**Exercise requirements:**
Please copy every line from the records below that contains the string "computer".

[[ Task inputs, beginning ]]

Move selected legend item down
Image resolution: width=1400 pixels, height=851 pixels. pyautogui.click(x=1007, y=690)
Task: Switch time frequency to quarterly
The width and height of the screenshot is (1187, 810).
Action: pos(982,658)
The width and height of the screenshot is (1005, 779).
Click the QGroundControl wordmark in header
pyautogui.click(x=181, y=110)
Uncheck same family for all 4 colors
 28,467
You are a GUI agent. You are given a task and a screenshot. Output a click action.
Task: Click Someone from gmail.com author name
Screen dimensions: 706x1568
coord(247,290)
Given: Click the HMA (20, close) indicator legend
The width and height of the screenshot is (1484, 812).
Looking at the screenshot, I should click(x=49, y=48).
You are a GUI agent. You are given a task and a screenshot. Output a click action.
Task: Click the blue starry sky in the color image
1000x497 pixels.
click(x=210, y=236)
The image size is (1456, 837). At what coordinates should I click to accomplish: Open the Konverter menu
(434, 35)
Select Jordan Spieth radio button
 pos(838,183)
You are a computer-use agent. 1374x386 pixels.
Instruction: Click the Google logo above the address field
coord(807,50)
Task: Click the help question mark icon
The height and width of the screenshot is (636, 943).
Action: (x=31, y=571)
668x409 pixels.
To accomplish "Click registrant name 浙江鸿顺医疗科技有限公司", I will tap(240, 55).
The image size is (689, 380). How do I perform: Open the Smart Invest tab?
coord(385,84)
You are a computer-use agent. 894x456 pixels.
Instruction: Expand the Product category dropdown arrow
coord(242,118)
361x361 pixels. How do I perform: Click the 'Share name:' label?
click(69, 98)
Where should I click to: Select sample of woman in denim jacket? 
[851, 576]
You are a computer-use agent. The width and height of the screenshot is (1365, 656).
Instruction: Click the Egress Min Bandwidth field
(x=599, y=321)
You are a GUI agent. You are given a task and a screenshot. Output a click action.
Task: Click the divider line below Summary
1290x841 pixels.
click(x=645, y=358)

[[ Task inputs, end ]]

**Result:**
You are a computer-use agent. 1374x386 pixels.
You are a computer-use agent. 894x456 pixels.
You are a computer-use agent. The width and height of the screenshot is (1365, 656).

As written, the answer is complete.